Estamos ante un texto míti

co que lo integra todo, historia privada y pública, la épica de las grandes aventuras y terremotos políticos, lo personal y lo colectivo, naturaleza, guerras, violencias, viajes -de América a Rusia pasando por toda Europa, reyes, revoluciones, dictaduras, figuras en tromba-. El académico Fumaroli (sucesor en el sillón de Ionesco y espiritual de Raymond Aron) se mueve en su introducción como pez en el agua, pues hace coincidir el segundo centenario de la Revolución Francesa con la caída del muro de Berlín, a Chateaubriand con Tocqueville (sobrino político), y aunque se felicita de que el mundo haya dado la razón a ambos se detiene en sus elogios a la democracia liberal, en las fronteras de lo "neocon" americano actual.

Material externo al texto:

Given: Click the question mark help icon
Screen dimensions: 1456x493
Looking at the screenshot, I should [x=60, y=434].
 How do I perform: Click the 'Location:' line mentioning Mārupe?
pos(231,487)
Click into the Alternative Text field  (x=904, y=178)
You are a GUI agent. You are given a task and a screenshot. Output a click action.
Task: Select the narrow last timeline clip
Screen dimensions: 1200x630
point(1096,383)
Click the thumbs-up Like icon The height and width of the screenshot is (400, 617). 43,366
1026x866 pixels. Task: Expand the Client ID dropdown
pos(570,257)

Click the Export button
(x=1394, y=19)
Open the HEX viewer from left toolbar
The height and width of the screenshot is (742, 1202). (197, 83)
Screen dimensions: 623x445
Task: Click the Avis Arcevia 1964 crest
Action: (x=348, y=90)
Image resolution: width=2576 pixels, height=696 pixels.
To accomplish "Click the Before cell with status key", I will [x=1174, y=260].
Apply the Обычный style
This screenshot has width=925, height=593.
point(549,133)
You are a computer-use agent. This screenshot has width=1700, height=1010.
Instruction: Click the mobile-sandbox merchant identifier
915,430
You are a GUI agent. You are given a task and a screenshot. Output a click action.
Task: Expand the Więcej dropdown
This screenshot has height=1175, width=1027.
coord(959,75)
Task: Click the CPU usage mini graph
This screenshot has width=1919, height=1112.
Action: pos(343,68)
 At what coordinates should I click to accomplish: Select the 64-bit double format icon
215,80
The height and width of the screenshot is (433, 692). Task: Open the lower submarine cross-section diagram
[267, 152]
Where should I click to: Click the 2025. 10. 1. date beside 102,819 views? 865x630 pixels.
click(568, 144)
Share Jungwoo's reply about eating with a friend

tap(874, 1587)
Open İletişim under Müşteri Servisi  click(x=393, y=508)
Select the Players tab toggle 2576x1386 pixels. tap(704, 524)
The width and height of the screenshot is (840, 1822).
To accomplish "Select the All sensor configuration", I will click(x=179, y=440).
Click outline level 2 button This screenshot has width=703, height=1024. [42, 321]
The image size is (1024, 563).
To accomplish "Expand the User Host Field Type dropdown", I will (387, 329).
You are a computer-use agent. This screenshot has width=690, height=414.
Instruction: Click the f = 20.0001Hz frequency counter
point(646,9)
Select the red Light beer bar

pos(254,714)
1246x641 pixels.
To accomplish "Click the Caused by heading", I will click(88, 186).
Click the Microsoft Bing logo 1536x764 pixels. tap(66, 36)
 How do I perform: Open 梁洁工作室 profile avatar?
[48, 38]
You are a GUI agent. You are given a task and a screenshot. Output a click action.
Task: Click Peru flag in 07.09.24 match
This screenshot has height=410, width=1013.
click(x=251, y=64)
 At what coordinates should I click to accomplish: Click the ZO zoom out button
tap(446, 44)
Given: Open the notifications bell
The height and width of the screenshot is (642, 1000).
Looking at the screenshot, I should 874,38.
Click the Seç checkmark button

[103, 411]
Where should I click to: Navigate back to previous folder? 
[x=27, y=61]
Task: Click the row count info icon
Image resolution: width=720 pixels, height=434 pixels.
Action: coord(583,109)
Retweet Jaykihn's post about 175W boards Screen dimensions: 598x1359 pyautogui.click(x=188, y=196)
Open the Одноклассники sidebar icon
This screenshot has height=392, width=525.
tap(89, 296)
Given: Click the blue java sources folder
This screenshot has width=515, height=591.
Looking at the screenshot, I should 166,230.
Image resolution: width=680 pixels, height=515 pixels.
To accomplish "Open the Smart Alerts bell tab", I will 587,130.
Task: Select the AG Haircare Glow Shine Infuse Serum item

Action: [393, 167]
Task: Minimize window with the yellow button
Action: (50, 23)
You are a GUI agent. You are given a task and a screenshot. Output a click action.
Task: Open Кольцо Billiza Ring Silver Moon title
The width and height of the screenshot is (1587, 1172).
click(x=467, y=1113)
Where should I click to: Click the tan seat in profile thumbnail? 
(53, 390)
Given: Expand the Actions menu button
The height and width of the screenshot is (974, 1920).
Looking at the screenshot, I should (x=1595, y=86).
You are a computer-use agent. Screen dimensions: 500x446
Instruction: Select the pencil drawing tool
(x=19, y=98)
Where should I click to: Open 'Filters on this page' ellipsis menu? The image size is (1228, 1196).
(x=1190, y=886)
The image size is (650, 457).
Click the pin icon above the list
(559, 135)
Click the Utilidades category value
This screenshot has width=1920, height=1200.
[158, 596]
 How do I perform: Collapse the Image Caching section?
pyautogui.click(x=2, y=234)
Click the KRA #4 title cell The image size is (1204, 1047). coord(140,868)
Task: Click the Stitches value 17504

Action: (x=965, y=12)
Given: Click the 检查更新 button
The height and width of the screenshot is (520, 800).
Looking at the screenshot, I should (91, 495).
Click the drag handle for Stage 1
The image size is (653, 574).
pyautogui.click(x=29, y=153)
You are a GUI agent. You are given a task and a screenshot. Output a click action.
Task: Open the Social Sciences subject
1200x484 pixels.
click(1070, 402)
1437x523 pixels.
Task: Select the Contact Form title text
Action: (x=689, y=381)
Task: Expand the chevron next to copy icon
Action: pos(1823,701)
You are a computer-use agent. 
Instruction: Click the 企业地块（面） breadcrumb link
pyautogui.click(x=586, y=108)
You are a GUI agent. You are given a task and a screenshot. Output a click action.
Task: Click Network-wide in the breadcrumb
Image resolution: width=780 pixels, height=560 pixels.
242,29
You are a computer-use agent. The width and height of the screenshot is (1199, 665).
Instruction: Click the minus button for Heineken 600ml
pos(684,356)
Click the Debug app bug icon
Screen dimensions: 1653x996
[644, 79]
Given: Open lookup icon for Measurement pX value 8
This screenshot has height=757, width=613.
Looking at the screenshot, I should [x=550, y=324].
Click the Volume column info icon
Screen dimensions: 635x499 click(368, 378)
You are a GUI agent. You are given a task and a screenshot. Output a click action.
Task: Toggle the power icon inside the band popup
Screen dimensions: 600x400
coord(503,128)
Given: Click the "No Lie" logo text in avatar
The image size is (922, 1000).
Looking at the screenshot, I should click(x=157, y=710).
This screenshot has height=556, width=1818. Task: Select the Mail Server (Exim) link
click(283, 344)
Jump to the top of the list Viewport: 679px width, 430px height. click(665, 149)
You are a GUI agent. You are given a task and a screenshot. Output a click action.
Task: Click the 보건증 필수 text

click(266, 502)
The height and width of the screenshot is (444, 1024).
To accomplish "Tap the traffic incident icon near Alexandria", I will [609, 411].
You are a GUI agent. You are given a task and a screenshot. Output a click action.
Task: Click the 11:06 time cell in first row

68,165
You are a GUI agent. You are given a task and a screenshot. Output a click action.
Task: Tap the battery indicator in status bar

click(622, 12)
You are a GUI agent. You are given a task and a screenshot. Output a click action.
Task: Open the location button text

Lo mismo hicieron antes que él Chateaubriand y Tocqueville, pues la Revolución Francesa no desembocó en dos años de Terror, sino en Napoleón, que la estabilizó y universalizó, pese a sus tiranías posteriores. Si nuestro autor escribió De Bonaparte y los Borbones ("más útil que todas mis tropas", dijo Luis XVIII), también le impuso La monarquía según la carta, pues supo convencerle para que aceptara el ideal republicano de la igualdad civil para asegurar una restauración estable, que al final se llevó el viento, antes de todos ellos, en manos de Luis Felipe, o de Napoleón III, pues siempre vienen las farsas posteriores para justificar los errores de la historia, que siempre se contradice y se justifica contra sí misma.